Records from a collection

+===+

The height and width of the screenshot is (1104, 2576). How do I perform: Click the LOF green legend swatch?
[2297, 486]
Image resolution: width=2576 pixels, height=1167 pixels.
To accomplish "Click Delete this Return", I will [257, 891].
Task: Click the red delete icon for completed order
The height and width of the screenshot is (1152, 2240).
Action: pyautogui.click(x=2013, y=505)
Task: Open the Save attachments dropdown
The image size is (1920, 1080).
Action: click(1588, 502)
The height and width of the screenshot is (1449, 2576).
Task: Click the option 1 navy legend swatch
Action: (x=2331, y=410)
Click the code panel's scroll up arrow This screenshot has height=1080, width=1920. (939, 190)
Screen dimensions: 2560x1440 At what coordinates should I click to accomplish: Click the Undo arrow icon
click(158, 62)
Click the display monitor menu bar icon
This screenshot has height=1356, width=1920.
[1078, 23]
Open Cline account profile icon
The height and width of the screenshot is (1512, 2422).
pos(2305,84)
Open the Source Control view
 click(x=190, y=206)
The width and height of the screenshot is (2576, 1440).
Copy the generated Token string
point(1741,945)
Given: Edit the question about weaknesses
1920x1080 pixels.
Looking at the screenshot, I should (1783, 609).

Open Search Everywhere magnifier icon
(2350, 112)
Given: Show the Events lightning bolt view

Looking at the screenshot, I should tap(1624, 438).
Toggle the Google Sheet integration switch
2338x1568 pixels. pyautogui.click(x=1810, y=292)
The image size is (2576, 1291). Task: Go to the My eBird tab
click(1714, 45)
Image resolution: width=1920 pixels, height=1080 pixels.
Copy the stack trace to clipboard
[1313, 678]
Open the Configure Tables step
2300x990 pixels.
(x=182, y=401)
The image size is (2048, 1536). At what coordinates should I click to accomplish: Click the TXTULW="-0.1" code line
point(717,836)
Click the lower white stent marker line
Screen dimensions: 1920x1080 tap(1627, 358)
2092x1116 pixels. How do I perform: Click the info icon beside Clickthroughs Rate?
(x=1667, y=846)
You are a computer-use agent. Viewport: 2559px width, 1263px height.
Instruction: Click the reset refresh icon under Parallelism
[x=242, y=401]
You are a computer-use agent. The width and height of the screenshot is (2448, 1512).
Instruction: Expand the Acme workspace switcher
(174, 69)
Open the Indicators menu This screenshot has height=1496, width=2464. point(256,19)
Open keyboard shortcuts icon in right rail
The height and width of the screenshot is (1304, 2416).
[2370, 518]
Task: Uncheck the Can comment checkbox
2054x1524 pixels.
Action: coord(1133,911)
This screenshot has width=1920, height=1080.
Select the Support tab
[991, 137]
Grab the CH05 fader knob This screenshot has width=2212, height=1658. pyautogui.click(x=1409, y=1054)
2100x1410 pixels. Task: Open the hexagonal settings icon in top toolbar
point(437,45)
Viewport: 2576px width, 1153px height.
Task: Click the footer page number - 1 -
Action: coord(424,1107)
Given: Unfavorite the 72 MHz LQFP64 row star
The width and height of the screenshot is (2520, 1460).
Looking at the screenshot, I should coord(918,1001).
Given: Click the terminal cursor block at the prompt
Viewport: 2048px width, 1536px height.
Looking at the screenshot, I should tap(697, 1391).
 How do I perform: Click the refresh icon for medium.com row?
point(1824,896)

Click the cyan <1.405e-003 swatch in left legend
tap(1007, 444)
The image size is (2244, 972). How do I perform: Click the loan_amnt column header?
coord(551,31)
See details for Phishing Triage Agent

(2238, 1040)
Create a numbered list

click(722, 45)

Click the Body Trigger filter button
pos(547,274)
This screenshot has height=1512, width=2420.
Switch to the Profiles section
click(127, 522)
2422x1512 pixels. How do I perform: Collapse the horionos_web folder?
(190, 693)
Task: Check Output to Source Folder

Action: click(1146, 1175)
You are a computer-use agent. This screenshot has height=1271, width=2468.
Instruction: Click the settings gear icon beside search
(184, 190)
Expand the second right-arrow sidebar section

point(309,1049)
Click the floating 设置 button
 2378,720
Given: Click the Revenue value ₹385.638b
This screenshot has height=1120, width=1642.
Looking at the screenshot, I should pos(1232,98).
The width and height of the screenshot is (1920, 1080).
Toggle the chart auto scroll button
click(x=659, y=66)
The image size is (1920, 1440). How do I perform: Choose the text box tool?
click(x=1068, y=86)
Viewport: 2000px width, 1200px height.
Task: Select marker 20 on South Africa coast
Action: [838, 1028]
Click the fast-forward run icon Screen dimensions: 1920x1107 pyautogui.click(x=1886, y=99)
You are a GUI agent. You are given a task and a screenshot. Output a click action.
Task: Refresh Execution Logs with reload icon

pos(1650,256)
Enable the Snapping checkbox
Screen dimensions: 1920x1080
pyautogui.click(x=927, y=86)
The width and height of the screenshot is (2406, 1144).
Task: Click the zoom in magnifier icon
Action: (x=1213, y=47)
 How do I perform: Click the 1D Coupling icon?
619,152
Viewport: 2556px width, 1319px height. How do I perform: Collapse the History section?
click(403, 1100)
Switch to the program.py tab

+===+

### REQUIREMENT
Transcribe every record above exactly as written.

### FINAL ANSWER
The height and width of the screenshot is (1104, 2576). How do I perform: Click the LOF green legend swatch?
[2297, 486]
Image resolution: width=2576 pixels, height=1167 pixels.
To accomplish "Click Delete this Return", I will [257, 891].
Task: Click the red delete icon for completed order
The height and width of the screenshot is (1152, 2240).
Action: pyautogui.click(x=2013, y=505)
Task: Open the Save attachments dropdown
The image size is (1920, 1080).
Action: click(1588, 502)
The height and width of the screenshot is (1449, 2576).
Task: Click the option 1 navy legend swatch
Action: (x=2331, y=410)
Click the code panel's scroll up arrow This screenshot has height=1080, width=1920. (939, 190)
Screen dimensions: 2560x1440 At what coordinates should I click to accomplish: Click the Undo arrow icon
click(158, 62)
Click the display monitor menu bar icon
This screenshot has height=1356, width=1920.
[1078, 23]
Open Cline account profile icon
The height and width of the screenshot is (1512, 2422).
pos(2305,84)
Open the Source Control view
 click(x=190, y=206)
The width and height of the screenshot is (2576, 1440).
Copy the generated Token string
point(1741,945)
Given: Edit the question about weaknesses
1920x1080 pixels.
Looking at the screenshot, I should (1783, 609).

Open Search Everywhere magnifier icon
(2350, 112)
Given: Show the Events lightning bolt view

Looking at the screenshot, I should tap(1624, 438).
Toggle the Google Sheet integration switch
2338x1568 pixels. pyautogui.click(x=1810, y=292)
The image size is (2576, 1291). Task: Go to the My eBird tab
click(1714, 45)
Image resolution: width=1920 pixels, height=1080 pixels.
Copy the stack trace to clipboard
[1313, 678]
Open the Configure Tables step
2300x990 pixels.
(x=182, y=401)
The image size is (2048, 1536). At what coordinates should I click to accomplish: Click the TXTULW="-0.1" code line
point(717,836)
Click the lower white stent marker line
Screen dimensions: 1920x1080 tap(1627, 358)
2092x1116 pixels. How do I perform: Click the info icon beside Clickthroughs Rate?
(x=1667, y=846)
You are a computer-use agent. Viewport: 2559px width, 1263px height.
Instruction: Click the reset refresh icon under Parallelism
[x=242, y=401]
You are a computer-use agent. The width and height of the screenshot is (2448, 1512).
Instruction: Expand the Acme workspace switcher
(174, 69)
Open the Indicators menu This screenshot has height=1496, width=2464. point(256,19)
Open keyboard shortcuts icon in right rail
The height and width of the screenshot is (1304, 2416).
[2370, 518]
Task: Uncheck the Can comment checkbox
2054x1524 pixels.
Action: coord(1133,911)
This screenshot has width=1920, height=1080.
Select the Support tab
[991, 137]
Grab the CH05 fader knob This screenshot has width=2212, height=1658. pyautogui.click(x=1409, y=1054)
2100x1410 pixels. Task: Open the hexagonal settings icon in top toolbar
point(437,45)
Viewport: 2576px width, 1153px height.
Task: Click the footer page number - 1 -
Action: coord(424,1107)
Given: Unfavorite the 72 MHz LQFP64 row star
The width and height of the screenshot is (2520, 1460).
Looking at the screenshot, I should coord(918,1001).
Given: Click the terminal cursor block at the prompt
Viewport: 2048px width, 1536px height.
Looking at the screenshot, I should tap(697, 1391).
 How do I perform: Click the refresh icon for medium.com row?
point(1824,896)

Click the cyan <1.405e-003 swatch in left legend
tap(1007, 444)
The image size is (2244, 972). How do I perform: Click the loan_amnt column header?
coord(551,31)
See details for Phishing Triage Agent

(2238, 1040)
Create a numbered list

click(722, 45)

Click the Body Trigger filter button
pos(547,274)
This screenshot has height=1512, width=2420.
Switch to the Profiles section
click(127, 522)
2422x1512 pixels. How do I perform: Collapse the horionos_web folder?
(190, 693)
Task: Check Output to Source Folder

Action: click(1146, 1175)
You are a computer-use agent. This screenshot has height=1271, width=2468.
Instruction: Click the settings gear icon beside search
(184, 190)
Expand the second right-arrow sidebar section

point(309,1049)
Click the floating 设置 button
 2378,720
Given: Click the Revenue value ₹385.638b
This screenshot has height=1120, width=1642.
Looking at the screenshot, I should pos(1232,98).
The width and height of the screenshot is (1920, 1080).
Toggle the chart auto scroll button
click(x=659, y=66)
The image size is (1920, 1440). How do I perform: Choose the text box tool?
click(x=1068, y=86)
Viewport: 2000px width, 1200px height.
Task: Select marker 20 on South Africa coast
Action: [838, 1028]
Click the fast-forward run icon Screen dimensions: 1920x1107 pyautogui.click(x=1886, y=99)
You are a GUI agent. You are given a task and a screenshot. Output a click action.
Task: Refresh Execution Logs with reload icon

pos(1650,256)
Enable the Snapping checkbox
Screen dimensions: 1920x1080
pyautogui.click(x=927, y=86)
The width and height of the screenshot is (2406, 1144).
Task: Click the zoom in magnifier icon
Action: (x=1213, y=47)
 How do I perform: Click the 1D Coupling icon?
619,152
Viewport: 2556px width, 1319px height. How do I perform: Collapse the History section?
click(403, 1100)
Switch to the program.py tab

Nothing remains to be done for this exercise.